Purpose: Osteosarcoma research advancement requires enhanced data integration across different modalities and sources. Current osteosarcoma research, encompassing clinical, genomic, protein, and tissue imaging data, is hindered by the siloed landscape of data generation and storage.
Materials and methods: Clinical, molecular profiling, and tissue imaging data for 573 patients with pediatric osteosarcoma were collected from four public and institutional sources. A common data model incorporating standardized terminology was created to facilitate the transformation, integration, and load of source data into a relational database. On the basis of this database, a data commons accompanied by a user-friendly web portal was developed, enabling various data exploration and analytics functions.

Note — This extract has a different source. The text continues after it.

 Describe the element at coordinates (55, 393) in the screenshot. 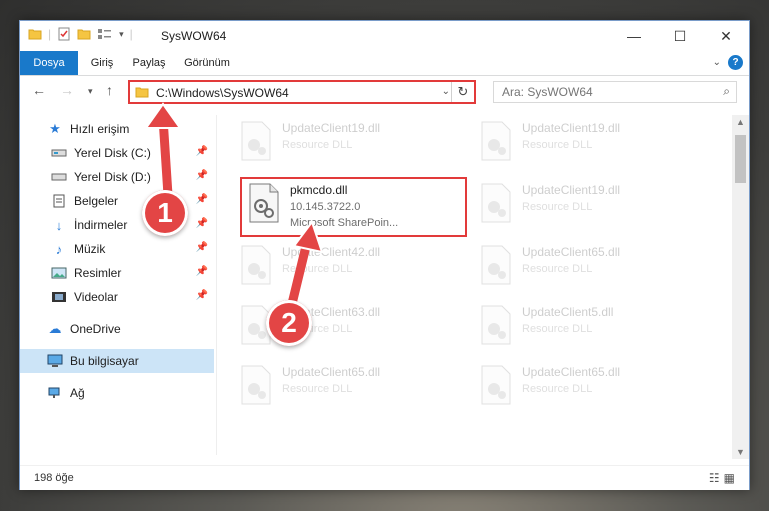

I see `network-icon` at that location.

Results: The Osteosarcoma Explorer (OSE) was released to the public in 2021. Leveraging a comprehensive and harmonized data set on the backend, the OSE offers a wide range of functions, including Cohort Discovery, Patient Dashboard, Image Visualization, and Online Analysis. Since its initial release, the OSE has experienced an increasing utilization by the osteosarcoma research community and provided solid, continuous user support. To our knowledge, the OSE is the largest (N = 573) and most comprehensive research data commons for pediatric osteosarcoma, a rare disease. This project demonstrates an effective framework for data integration and data commons development that can be readily applied to other projects sharing similar goals.
Conclusion: The OSE offers an online exploration and analysis platform for integrated clinical, molecular profiling, and tissue imaging data of osteosarcoma. Its underlying data model, database, and web framework support continuous expansion onto new data modalities and sources.